As confrontations continue between Italian police and protestors of the deteriorating garbage situation in Naples, the European Commission has threatened potential legal action against Italy for violating European law.

Police clash with protestors
Protestors have been clashing with police over the trashImage: AP

The European Commission is considering legal action against Italy for its failure to clean up the 2,000 tons of garbage that are littering the streets of Naples

Janez Potocnik, commissioner for the environment, said in a statement that the European Union's executive arm was considering sending a team of analysts to asses whether Italy was still in breach of EU legislation requiring waste disposal to protect human health and the environment.

"I am worried by what has been happening in Campania in recent days," he said. "Today's situation leads us to believe that measures taken by Italian authorities since 2007 are insufficient."

He added that the violent clashes between residents and police over where to deposit Naples' trash show that "Italian authorities have not yet done what is needed." He cited as proof that Campania still had no waste management and that the region's only incinerator "is not functioning properly and at full capacity."
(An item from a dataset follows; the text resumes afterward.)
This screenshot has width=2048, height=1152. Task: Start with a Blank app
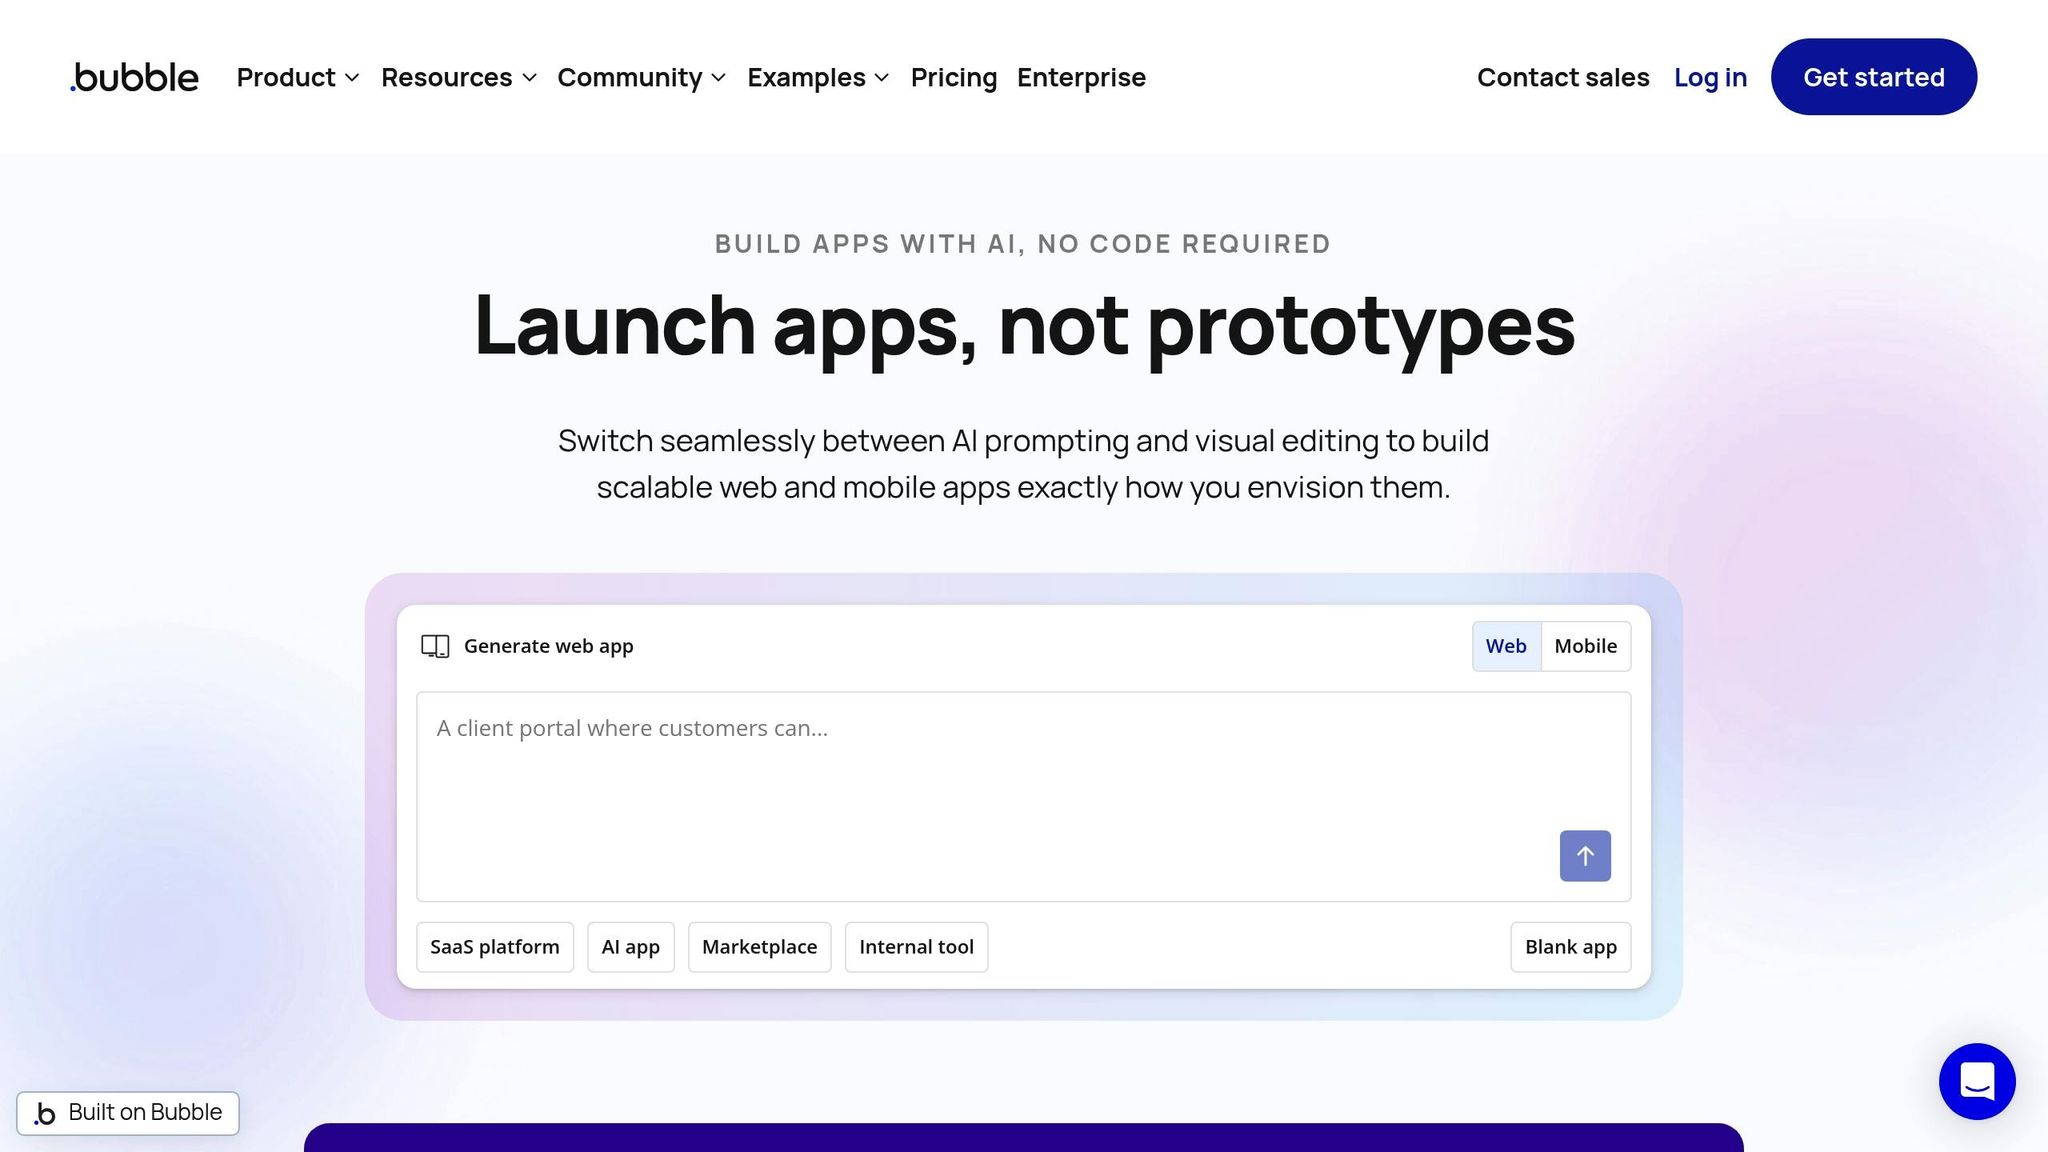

For more than a week people in Naples have burned cars and Italian flags and have thrown stones and firecrackers at police to protest the stench and poor conditions of their local landfill, as well as plans to build a new one in Vesuvio National Park. Clashes continued through Friday night but had subsided on Saturday.

The European Court of Justice found last March that Italy's failure to clean up Naples' streets was in violation of EU legislation. If the European Commission refers the matter back to the court, and if Italy is found to still be in breach of the law, it could face millions of euros in fines.